Metformin activates duodenal AMPK and a neuronal network to lower glucose production

Metformin is a first-line therapeutic option for the treatment of hyperglycemia in type 2 diabetes, despite its underlying regulatory mechanisms remaining relatively unknown. Metformin lowers blood glucose levels by inhibiting hepatic glucose production (GP), originally postulated to be resultant from hepatic AMP-activated protein kinase (AMPK) activation. However, while studies have questioned the contribution of hepatic AMPK in metformin’s effect, a gut-brain-liver axis has recently been discovered to mediate intestinal nutrient- and hormonal-induced lowering of GP. Here we show that intraduodenal infusion of metformin for 50 min increases phosphorylation of duodenal AMPK and lowers GP in a model of 3 d high fat diet (HFD)-induced insulin resistance.

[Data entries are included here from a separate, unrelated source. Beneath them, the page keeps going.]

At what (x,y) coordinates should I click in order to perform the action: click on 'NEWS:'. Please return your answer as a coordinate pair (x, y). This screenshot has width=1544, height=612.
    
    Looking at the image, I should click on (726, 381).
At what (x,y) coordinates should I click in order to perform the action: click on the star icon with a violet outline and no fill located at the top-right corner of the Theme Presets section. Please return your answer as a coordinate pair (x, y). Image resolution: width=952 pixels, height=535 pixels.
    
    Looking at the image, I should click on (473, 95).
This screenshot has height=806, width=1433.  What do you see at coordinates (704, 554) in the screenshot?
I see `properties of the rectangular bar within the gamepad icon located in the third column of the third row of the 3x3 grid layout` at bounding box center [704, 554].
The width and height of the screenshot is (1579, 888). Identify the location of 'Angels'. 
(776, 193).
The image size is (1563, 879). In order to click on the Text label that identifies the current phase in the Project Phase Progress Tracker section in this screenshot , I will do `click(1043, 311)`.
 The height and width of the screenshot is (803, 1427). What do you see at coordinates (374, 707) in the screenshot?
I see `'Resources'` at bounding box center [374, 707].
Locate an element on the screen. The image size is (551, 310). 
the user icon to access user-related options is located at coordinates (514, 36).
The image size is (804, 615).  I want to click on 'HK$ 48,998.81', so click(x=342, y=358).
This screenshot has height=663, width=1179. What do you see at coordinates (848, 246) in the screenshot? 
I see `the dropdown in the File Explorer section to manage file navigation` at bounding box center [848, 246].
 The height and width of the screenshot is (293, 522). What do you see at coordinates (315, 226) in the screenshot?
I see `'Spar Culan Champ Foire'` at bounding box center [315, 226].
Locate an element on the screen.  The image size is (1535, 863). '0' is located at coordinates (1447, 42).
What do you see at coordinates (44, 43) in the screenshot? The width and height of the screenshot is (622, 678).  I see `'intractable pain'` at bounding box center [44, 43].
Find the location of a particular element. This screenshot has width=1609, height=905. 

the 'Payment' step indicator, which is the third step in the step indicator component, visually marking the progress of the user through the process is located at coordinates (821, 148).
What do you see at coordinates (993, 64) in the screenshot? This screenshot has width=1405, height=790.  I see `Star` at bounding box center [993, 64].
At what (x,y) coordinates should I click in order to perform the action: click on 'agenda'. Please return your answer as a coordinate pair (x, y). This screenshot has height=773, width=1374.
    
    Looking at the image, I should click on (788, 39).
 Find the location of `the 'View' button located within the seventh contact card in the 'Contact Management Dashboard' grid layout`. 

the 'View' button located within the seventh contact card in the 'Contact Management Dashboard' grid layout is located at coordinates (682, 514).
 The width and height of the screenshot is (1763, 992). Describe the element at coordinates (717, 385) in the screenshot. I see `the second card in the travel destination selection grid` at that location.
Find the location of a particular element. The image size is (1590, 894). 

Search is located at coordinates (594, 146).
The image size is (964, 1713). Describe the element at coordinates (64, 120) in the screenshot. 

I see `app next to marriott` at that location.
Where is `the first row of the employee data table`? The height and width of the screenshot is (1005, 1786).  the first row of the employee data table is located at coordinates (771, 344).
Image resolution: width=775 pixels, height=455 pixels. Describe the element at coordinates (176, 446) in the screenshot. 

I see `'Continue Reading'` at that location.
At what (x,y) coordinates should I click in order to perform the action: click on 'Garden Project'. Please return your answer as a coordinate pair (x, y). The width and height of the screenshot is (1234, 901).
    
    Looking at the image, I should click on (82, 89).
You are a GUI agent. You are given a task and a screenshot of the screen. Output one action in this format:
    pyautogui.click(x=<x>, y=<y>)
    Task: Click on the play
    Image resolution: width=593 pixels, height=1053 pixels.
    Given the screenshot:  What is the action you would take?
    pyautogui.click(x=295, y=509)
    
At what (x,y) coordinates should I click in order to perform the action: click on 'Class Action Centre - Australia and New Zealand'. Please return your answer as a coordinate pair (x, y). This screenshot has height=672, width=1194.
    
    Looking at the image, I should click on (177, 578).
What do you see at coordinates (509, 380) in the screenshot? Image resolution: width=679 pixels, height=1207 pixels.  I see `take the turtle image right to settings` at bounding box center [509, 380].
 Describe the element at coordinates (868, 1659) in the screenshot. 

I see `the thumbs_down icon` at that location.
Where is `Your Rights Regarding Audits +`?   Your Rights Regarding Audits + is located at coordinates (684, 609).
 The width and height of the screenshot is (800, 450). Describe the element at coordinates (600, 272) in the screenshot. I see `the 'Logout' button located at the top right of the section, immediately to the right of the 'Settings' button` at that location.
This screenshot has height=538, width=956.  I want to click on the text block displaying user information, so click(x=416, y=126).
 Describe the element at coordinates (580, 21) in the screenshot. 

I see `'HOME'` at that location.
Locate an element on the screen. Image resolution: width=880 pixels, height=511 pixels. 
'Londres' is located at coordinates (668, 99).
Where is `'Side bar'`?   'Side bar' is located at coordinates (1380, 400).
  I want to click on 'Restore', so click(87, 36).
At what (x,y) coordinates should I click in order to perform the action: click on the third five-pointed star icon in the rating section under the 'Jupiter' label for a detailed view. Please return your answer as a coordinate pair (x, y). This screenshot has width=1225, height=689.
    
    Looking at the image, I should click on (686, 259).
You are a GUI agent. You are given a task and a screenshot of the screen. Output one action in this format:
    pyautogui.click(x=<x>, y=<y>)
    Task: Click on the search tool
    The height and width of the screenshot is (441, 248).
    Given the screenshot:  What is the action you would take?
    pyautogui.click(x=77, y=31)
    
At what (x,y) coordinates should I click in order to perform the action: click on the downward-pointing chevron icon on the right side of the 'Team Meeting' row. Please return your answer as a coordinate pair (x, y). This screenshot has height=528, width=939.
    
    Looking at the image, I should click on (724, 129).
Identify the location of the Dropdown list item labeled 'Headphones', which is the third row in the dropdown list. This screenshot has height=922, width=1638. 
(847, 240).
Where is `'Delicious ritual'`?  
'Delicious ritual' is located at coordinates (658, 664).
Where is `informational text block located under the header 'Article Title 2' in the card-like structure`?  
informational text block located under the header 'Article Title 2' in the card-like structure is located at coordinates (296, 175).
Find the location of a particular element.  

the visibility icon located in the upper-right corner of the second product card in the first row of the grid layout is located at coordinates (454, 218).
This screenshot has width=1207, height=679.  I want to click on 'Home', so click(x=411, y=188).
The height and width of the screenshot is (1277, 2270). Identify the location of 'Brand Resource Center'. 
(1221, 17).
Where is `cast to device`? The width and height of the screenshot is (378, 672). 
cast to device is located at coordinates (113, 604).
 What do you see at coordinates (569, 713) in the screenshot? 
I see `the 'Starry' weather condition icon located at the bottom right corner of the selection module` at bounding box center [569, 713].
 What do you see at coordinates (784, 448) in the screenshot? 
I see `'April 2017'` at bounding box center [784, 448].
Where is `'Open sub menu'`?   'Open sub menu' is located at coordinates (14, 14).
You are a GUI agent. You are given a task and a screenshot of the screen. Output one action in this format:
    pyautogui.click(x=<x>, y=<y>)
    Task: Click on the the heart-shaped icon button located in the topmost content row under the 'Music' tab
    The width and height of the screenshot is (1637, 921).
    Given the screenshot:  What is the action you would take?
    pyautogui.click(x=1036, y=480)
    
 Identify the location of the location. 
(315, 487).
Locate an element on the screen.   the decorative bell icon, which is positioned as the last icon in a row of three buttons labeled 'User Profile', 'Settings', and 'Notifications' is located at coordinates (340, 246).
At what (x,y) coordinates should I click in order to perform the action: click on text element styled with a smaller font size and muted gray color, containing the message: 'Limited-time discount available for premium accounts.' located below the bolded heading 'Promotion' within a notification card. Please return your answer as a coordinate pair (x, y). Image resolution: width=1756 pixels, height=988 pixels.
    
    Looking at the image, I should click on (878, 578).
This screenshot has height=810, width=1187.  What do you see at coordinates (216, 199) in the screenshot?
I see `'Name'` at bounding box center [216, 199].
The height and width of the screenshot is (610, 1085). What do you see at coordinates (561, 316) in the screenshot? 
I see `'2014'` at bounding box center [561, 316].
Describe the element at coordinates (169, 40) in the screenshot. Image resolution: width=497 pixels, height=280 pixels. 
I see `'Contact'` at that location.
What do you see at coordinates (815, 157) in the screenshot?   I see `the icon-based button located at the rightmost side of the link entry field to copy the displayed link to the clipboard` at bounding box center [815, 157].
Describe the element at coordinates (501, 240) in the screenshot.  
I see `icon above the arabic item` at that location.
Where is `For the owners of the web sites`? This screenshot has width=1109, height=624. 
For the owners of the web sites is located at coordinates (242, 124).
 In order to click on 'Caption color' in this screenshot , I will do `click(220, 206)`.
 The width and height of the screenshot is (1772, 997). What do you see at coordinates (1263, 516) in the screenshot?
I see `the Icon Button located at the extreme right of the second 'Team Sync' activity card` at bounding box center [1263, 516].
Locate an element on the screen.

Molecular and chemical inhibition of duodenal AMPK negates the GP-lowering effect of metformin, while a duodenal GLP-1R-PKA signaling pathway and a neuronal gut-brain-liver axis are demonstrated to be the downstream effectors. The ability of preabsorptive metformin to lower GP remains in both a 28 d HFD-induced obese and insulin resistant and a NA-STZ/HFD induced type 2 diabetic model. Finally, molecular inhibition of duodenal AMPK signaling reduces the overall acute glucose-lowering effect of a bolus treatment of metformin in diabetes. These findings unveil that metformin activates a previously unappreciated duodenal AMPK-dependent neuronal pathway to lower GP and plasma glucose levels in obesity and diabetes.